Replicating a ZFS dataset to another host.

#Backups #FreeBSD #ZFS

I recently wrote a post called High Availability, RAID10, and 3-2-1 Backups with FreeBSD. There’s benefits to running the setup described within but it could be overkill for some uses. I don’t use it for everything. Sometimes all that’s needed is an incremental ZFS send/recv in a crontab. Admittedly, the previous post violates KISS (although, we didn’t invoke a package manager in the previous post — and we won’t do so here, either).

You

Have two FreeBSD installations with ZFS enabled. You wish to replicate a ZFS dataset on an origin host to a target host, hourly. You have a non-root user on each server. You use this user to SSH into the given host.

How

First we’ll give our non-root users permissions for the specific ZFS actions we’ll take. On each host…

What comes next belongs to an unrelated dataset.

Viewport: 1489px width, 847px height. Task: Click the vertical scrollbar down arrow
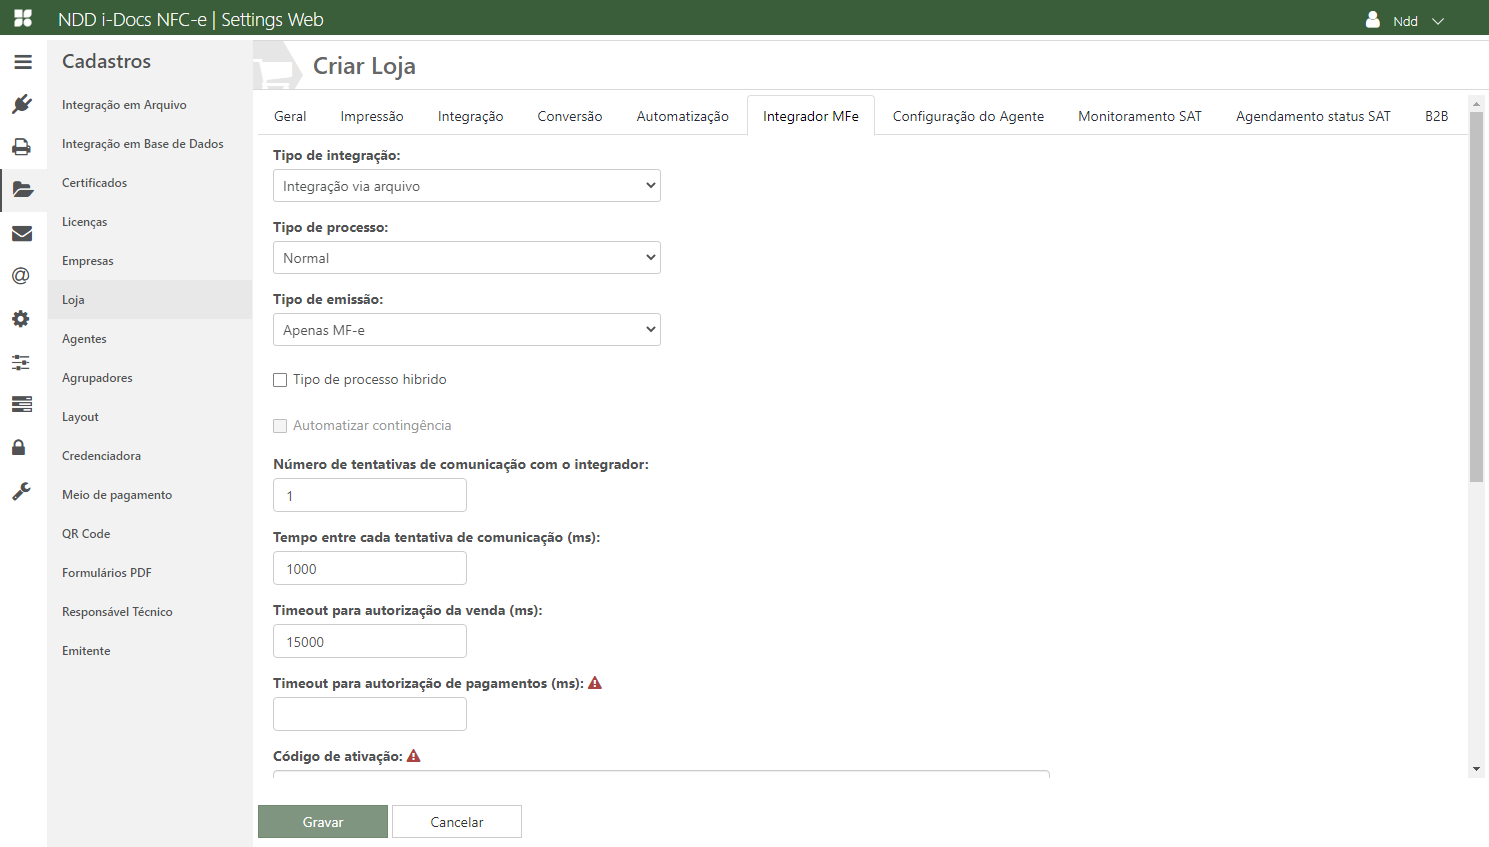click(x=1476, y=769)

zfs allow -u $YOURUSER send,snapshot,hold,compression,mountpoint,create,mount,receive $YOURDATASET

Next, we’ll fire off the “seed” dataset snapshot. This could be very large if you’re starting from an existing dataset. You might not want to move the initial snapshot to the target host on the Internet. I used an external drive. Either way, take the snapshot, send the snapshot, receive the snapshot. This is an example of using SSH.

zfs snap -r $YOURDATASET@seed
zfs send -Rcwv $YOURDATASET@seed | ssh $YOURUSER@$YOURHOST zfs recv -vdFu $YOURDATASET

Make sure the dataset exists on the target host, though… Prior to the above:

ssh $YOURUSER@$YOURHOST zfs create $YOURDATASET

We’ll now create the script a cron we’ll create later will use.

#!/bin/sh

# /home/$YOURUSER/bin/incremental_backup

set -e # halt script on non-zero exit

PREV=$(ssh $YOURUSER@$YOURHOST zfs list -t snap | grep '$YOURDATASET@' | tail -n 1 | awk '{print$1}' | awk -F '@' '{print$2}')
NEXT=$(date +'%s')
FILENAME=$(printf "/tmp/snap_%s_%s.zfs" $PREV $NEXT)

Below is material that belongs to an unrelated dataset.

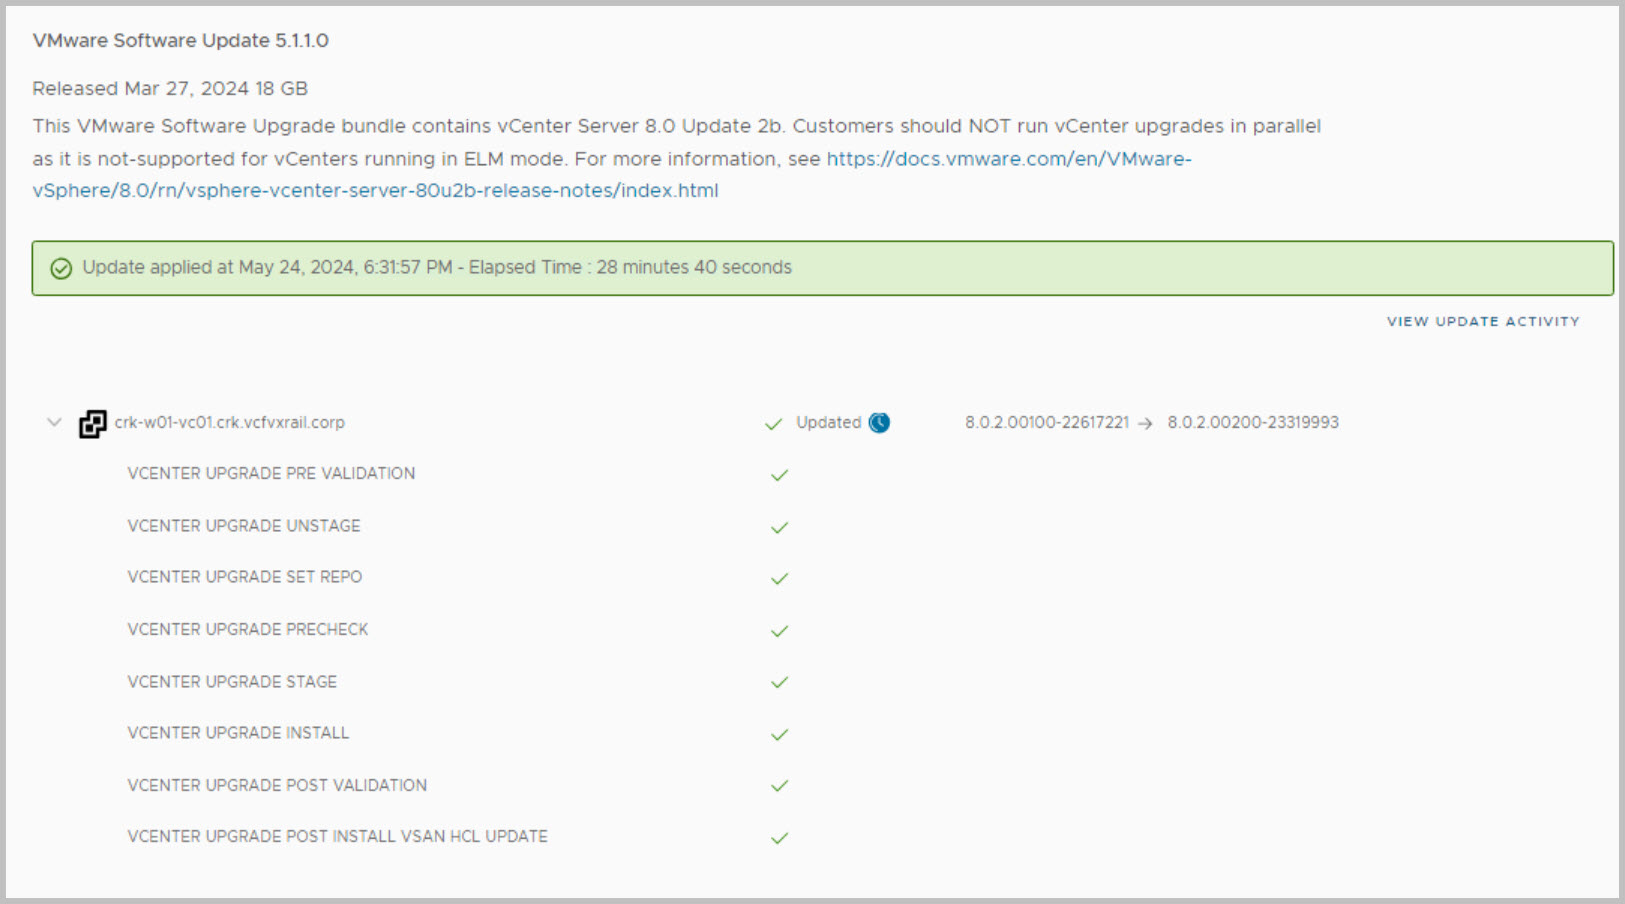Image resolution: width=1625 pixels, height=904 pixels.
Task: Select VCENTER UPGRADE STAGE step
Action: [232, 682]
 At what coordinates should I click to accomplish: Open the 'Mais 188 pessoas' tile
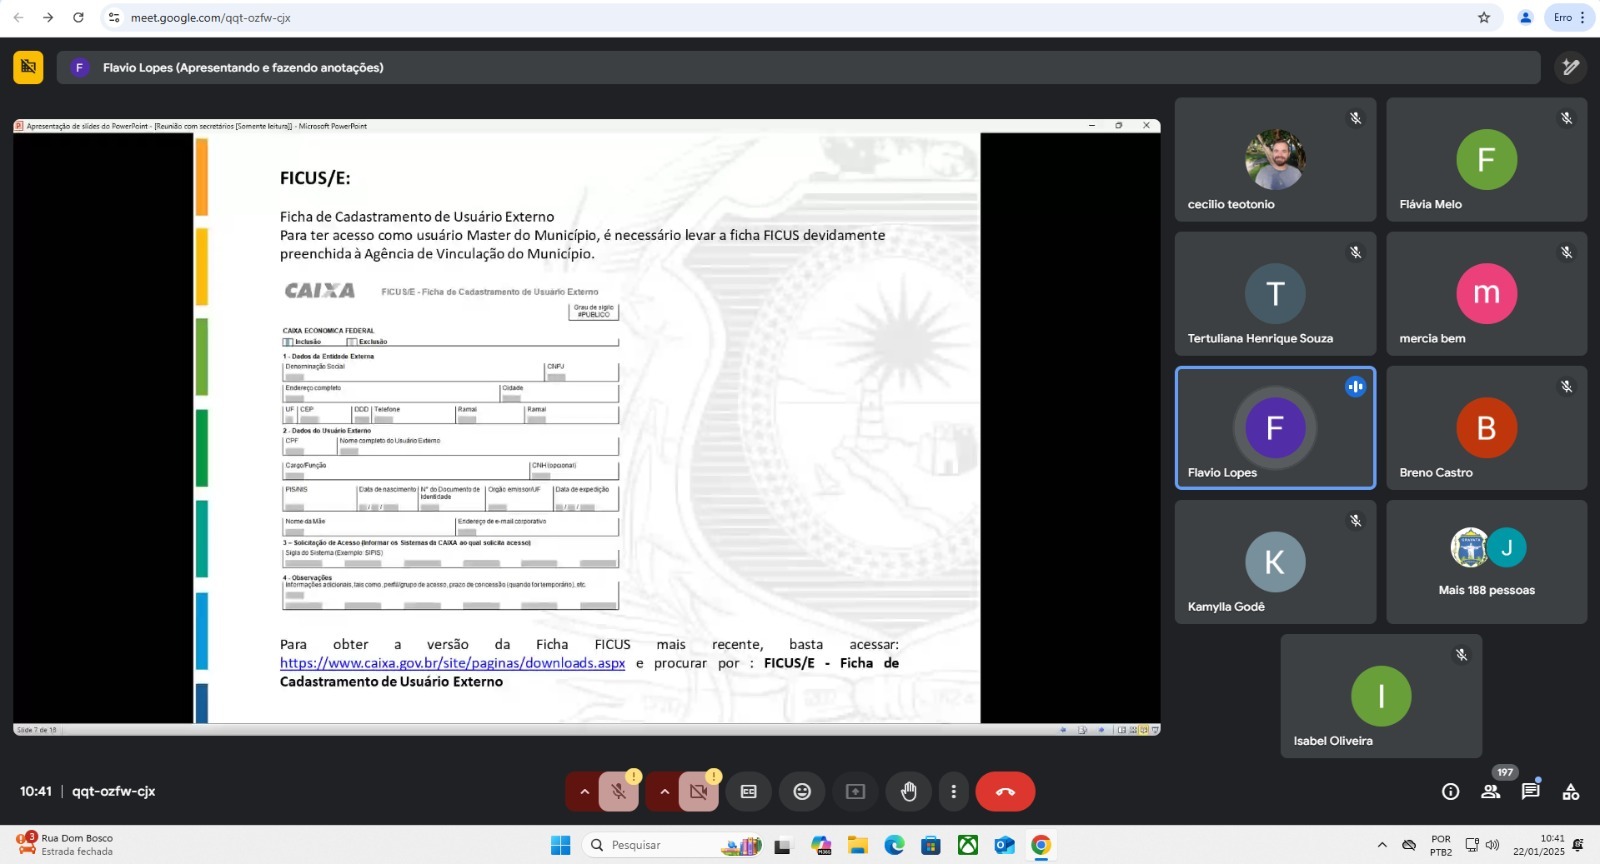[1486, 562]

zfs snap -r $YOURDATASET@$NEXT
zfs send -Rcwv -I $YOURDATASET@$PREV $YOURDATASET@$NEXT > $FILENAME

# retry rsync command up to three times.
set +e # rsync may fail; don't exit if so.
RSYNC_STATUS=1
RETRYCOUNT=0
RETRYMAX=3
while [ $RSYNC_STATUS != 0 ] && [ $RETRYCOUNT -lt $RETRYMAX ]; do
        RETRYCOUNT=$((RETRYCOUNT+1))
        rsync -P -e ssh $FILENAME $YOURUSER@$YOURHOST:/tmp/
        RSYNC_STATUS=$?
done
set -e

ssh $YOURUSER@$YOURHOST "zfs recv -vdFu $YOURDATASET < $FILENAME"
ssh $YOURUSER@$YOURHOST "rm $FILENAME"
rm $FILENAME

It would be a good idea to test this script before continuing.

This script queries the target host to obtain the latest snapshot of the target dataset it has. A snapshot on the origin host is created. The origin host creates an incremental stream from the latest snapshot of the target host to the snapshot just created on the origin host. The incremental stream is sent to a file within /tmp/ on the origin host. This file is copied to the target host via rsync (rsync must exist on both hosts) with a max retry of three attempts.

Since this file is temporarily placed in /tmp/ it’s a good idea to have encryption enabled on your dataset(s).

Let’s cron it. On the origin host under your non-root user:

$ crontab -e
SHELL=/bin/sh
PATH=/sbin:/bin:/usr/sbin:/usr/bin:/usr/local/sbin:/usr/local/bin
0       *       *       *       *       /usr/home/$YOURUSER/bin/incremental_backup

This cron will run every hour. Resulting in an hourly snapshot being sent to the target host.

EOF